Und fördert das Internet letztendlich das Wahndenken? Nein und Ja. Wir sprechen nicht wirklich über wahre Wahnvorstellungen im klinischen Sinne des Wortes. Das Internet macht uns nicht psychisch krank oder psychotisch – es ist normal und oft gesund, unkonventionelle Überzeugungen zu haben. Aber unsere Gehirne schließen schon widersprüchliche Beweise aus und mit dem Internet verstärken wir diesen Prozess täglich, während wir Informationen online navigieren. Hinzu kommt, dass das Internet selbst dazu neigt, Bestätigungsvorstellungen noch wahrscheinlicher zu machen, indem es möglicherweise Informationen versteckt, die unsere Überzeugungen dämpfen und uns eine gesunde Dosis kognitiver Flexibilität geben könnten – die Fähigkeit, die Standpunkte anderer zu übernehmen.

Ein kürzlich veröffentlichter Washington Post- Artikel behauptete, dass Donald Trump dafür verantwortlich sei, "Randnachrichten" in den Mainstream zu bringen.

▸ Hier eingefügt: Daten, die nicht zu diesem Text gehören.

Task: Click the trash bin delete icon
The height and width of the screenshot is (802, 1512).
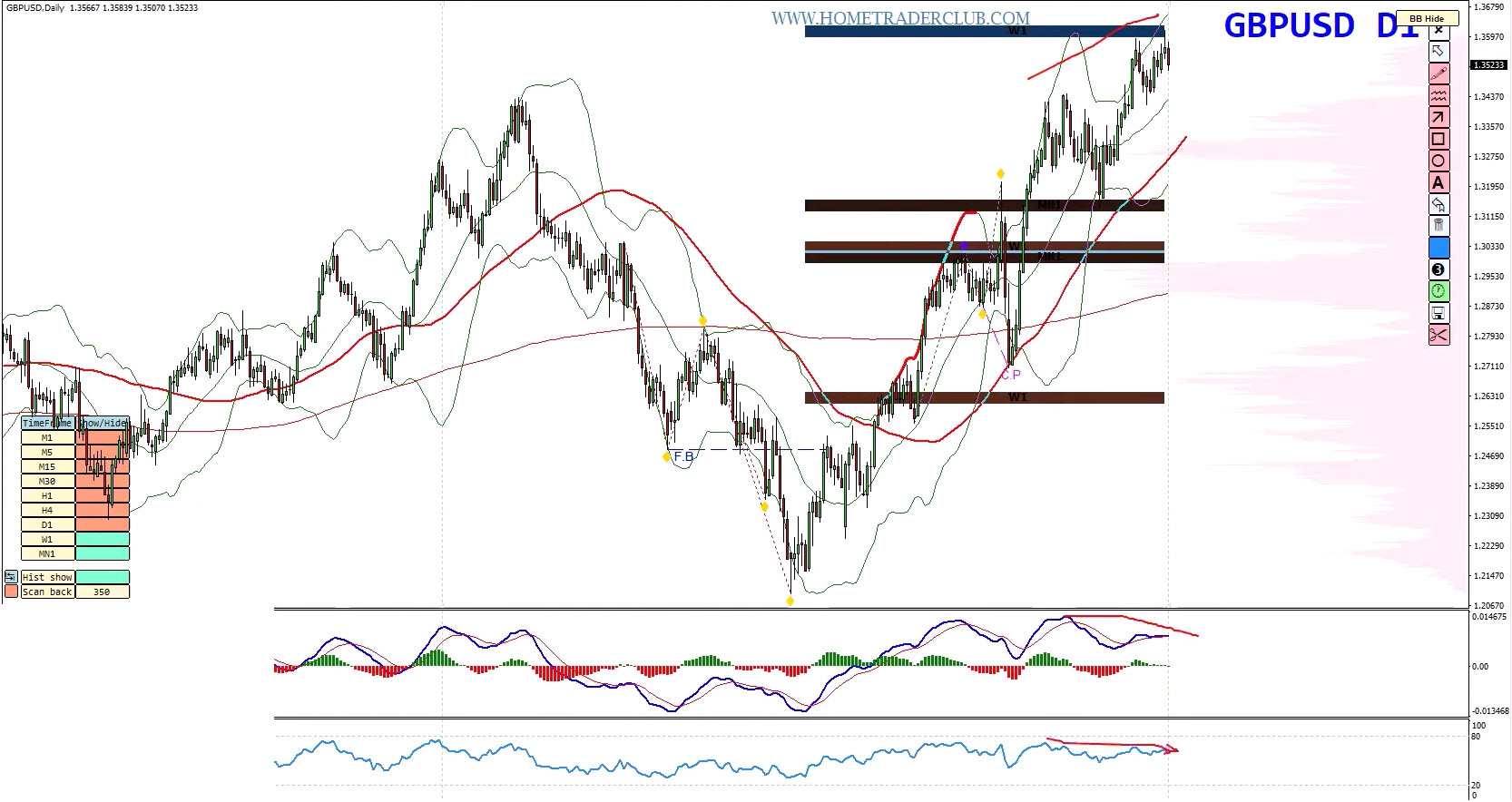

Aber es ist nicht wirklich Trump – die Verlagerung von Nachrichten und Medien ins Internet hat vor Jahren den Fluss der zugänglichen Informationen erweitert. Dies schuf trübe Gewässer, die unkonventionelle Glaubenssätze auf der Basis kleiner Beweise neben zuverlässigen, faktengeprüften Informationen enthalten. Mit verzerrten Gehirnen, die in Online-Echokammern und Filterblasen arbeiten, sind unsere Überzeugungen über unsere persönlichen Ideen, die immer eine Reihe von unkonventionellen und falschen Überzeugungen enthalten haben, in die Höhe geschnellt. Wir sind nicht genau wahnhaft, aber unsere Internet-beeinflusste Art zu denken hat in diesen Tagen zu einer Art folie à mille geführt , die möglicherweise der schlechteste Weg ist, um "American wieder groß zu machen".

Dr. Joe Pierre und Psych Unseen können auf Facebook und Twitter verfolgt werden.

Um einige meiner Romane zu lesen, klicken Sie hier, um die Kurzgeschichte "Thermidor" zu lesen, die Anfang des Jahres in Westwind erschienen ist.

Verweise

1. Compton MT. Internet-Wahnvorstellungen. Southern Medical Journal 2003; 96: 61-63.

2. Bell V, Grech E, Maiden C, et al. "Internet-Täuschung": Eine Fallserie und theoretische Integration. Psychopathologie 2005; 38: 144-150.

3. Lerner V, Libov I, Witzum E. "Internet-Wahnvorstellungen": Der Einfluss technologischer Entwicklungen auf den Inhalt psychiatrischer Symptome. The Israel Journal of Psychaitry und verwandte Wissenschaft 2006; 43: 47-51.

4. Nitzan U, Shoshan E, Lev-Ran S, et al. Internet-bezogene Psychose – ein Zeichen der Zeit? Das Israel Journal der Psychiatrie und verwandter Wissenschaft 2011; 48: 207-211.

5. Pierre JM. Glaube oder Täuschung: An der Kreuzung von Religion und Psychose. Zeitschrift für psychiatrische Praxis 2001, 7: 163-172.

6. Del Vicario M, Bessi A, Zollo F, et al. Die Verbreitung von Fehlinformationen online. Proceedings der Nationalen Akademie der Wissenschaften 2015; 113: 554-559.

7. Fischer M, Goddu MK, Keil FC. Auf der Suche nach Erklärungen: Wie das Internet Schätzungen des internen Wissens aufbläht. Zeitschrift für Experimentelle Psychologie 2015; 144: 674-687.